- **WHAT YOU WILL DO**
Could you return all of the data exactly as given?

....

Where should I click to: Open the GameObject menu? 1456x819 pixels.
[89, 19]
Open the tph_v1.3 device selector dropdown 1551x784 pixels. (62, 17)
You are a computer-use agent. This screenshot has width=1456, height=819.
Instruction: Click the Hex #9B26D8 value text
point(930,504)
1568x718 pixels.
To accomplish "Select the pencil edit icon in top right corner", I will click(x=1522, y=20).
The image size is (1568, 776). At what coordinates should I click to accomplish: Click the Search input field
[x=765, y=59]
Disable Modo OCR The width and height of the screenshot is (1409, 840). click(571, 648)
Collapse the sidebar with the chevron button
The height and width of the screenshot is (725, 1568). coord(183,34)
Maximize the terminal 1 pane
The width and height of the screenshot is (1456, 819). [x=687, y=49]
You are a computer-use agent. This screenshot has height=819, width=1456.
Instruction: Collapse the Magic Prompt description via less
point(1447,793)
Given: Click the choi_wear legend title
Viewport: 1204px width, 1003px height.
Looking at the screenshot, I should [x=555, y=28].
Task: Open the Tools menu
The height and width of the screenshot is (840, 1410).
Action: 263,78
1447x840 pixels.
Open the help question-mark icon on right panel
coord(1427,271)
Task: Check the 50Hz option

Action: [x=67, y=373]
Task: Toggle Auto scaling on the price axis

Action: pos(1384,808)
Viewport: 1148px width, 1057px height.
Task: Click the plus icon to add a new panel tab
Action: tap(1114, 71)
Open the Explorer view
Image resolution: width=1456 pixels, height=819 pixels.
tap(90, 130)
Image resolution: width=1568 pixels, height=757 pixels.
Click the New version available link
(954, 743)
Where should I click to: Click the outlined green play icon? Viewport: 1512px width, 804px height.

....

- **TASK SOLUTION**
Where should I click to: Open the GameObject menu? 1456x819 pixels.
[89, 19]
Open the tph_v1.3 device selector dropdown 1551x784 pixels. (62, 17)
You are a computer-use agent. This screenshot has width=1456, height=819.
Instruction: Click the Hex #9B26D8 value text
point(930,504)
1568x718 pixels.
To accomplish "Select the pencil edit icon in top right corner", I will click(x=1522, y=20).
The image size is (1568, 776). At what coordinates should I click to accomplish: Click the Search input field
[x=765, y=59]
Disable Modo OCR The width and height of the screenshot is (1409, 840). click(571, 648)
Collapse the sidebar with the chevron button
The height and width of the screenshot is (725, 1568). coord(183,34)
Maximize the terminal 1 pane
The width and height of the screenshot is (1456, 819). [x=687, y=49]
You are a computer-use agent. This screenshot has height=819, width=1456.
Instruction: Collapse the Magic Prompt description via less
point(1447,793)
Given: Click the choi_wear legend title
Viewport: 1204px width, 1003px height.
Looking at the screenshot, I should [x=555, y=28].
Task: Open the Tools menu
The height and width of the screenshot is (840, 1410).
Action: 263,78
1447x840 pixels.
Open the help question-mark icon on right panel
coord(1427,271)
Task: Check the 50Hz option

Action: [x=67, y=373]
Task: Toggle Auto scaling on the price axis

Action: pos(1384,808)
Viewport: 1148px width, 1057px height.
Task: Click the plus icon to add a new panel tab
Action: tap(1114, 71)
Open the Explorer view
Image resolution: width=1456 pixels, height=819 pixels.
tap(90, 130)
Image resolution: width=1568 pixels, height=757 pixels.
Click the New version available link
(954, 743)
Where should I click to: Click the outlined green play icon? Viewport: 1512px width, 804px height.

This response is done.